[[ Entries provided open ]]
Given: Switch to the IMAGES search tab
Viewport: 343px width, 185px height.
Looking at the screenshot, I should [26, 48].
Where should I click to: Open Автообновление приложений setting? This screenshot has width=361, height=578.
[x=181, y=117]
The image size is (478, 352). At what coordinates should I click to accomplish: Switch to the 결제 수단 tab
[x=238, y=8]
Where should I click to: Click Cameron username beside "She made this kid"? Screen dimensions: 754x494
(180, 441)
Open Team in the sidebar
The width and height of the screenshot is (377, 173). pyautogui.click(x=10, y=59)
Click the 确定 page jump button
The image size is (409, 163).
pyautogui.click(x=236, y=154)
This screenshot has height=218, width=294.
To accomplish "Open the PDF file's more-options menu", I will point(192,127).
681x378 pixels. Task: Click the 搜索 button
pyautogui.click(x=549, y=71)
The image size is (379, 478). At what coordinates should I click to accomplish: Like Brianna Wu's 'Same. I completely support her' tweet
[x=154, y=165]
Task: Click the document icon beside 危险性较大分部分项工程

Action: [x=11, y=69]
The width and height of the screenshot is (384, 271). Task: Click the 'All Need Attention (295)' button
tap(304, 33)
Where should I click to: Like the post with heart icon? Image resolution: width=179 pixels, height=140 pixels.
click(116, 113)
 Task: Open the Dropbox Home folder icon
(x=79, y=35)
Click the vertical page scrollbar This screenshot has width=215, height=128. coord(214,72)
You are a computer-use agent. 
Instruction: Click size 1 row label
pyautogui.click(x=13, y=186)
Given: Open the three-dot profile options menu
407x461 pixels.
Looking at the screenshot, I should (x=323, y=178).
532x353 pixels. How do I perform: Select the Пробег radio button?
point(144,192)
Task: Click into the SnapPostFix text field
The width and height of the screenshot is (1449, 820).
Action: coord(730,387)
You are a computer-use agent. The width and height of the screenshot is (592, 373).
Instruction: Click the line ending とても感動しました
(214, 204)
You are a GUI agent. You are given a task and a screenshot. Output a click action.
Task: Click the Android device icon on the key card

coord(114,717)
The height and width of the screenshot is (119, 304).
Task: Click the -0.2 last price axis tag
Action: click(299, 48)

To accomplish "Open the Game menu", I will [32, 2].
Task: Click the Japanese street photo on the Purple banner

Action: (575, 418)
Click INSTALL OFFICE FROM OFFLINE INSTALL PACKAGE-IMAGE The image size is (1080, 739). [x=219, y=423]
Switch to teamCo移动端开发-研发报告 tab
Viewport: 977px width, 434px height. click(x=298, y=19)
[[ Entries provided closed ]]
Output only the lines from the one that contains "Instruction: Click size 1 row label" through the last line of the data above, each restated exactly.

Instruction: Click size 1 row label
pyautogui.click(x=13, y=186)
Given: Open the three-dot profile options menu
407x461 pixels.
Looking at the screenshot, I should (x=323, y=178).
532x353 pixels. How do I perform: Select the Пробег radio button?
point(144,192)
Task: Click into the SnapPostFix text field
The width and height of the screenshot is (1449, 820).
Action: coord(730,387)
You are a computer-use agent. The width and height of the screenshot is (592, 373).
Instruction: Click the line ending とても感動しました
(214, 204)
You are a GUI agent. You are given a task and a screenshot. Output a click action.
Task: Click the Android device icon on the key card

coord(114,717)
The height and width of the screenshot is (119, 304).
Task: Click the -0.2 last price axis tag
Action: click(299, 48)

To accomplish "Open the Game menu", I will [32, 2].
Task: Click the Japanese street photo on the Purple banner

Action: (575, 418)
Click INSTALL OFFICE FROM OFFLINE INSTALL PACKAGE-IMAGE The image size is (1080, 739). [x=219, y=423]
Switch to teamCo移动端开发-研发报告 tab
Viewport: 977px width, 434px height. click(x=298, y=19)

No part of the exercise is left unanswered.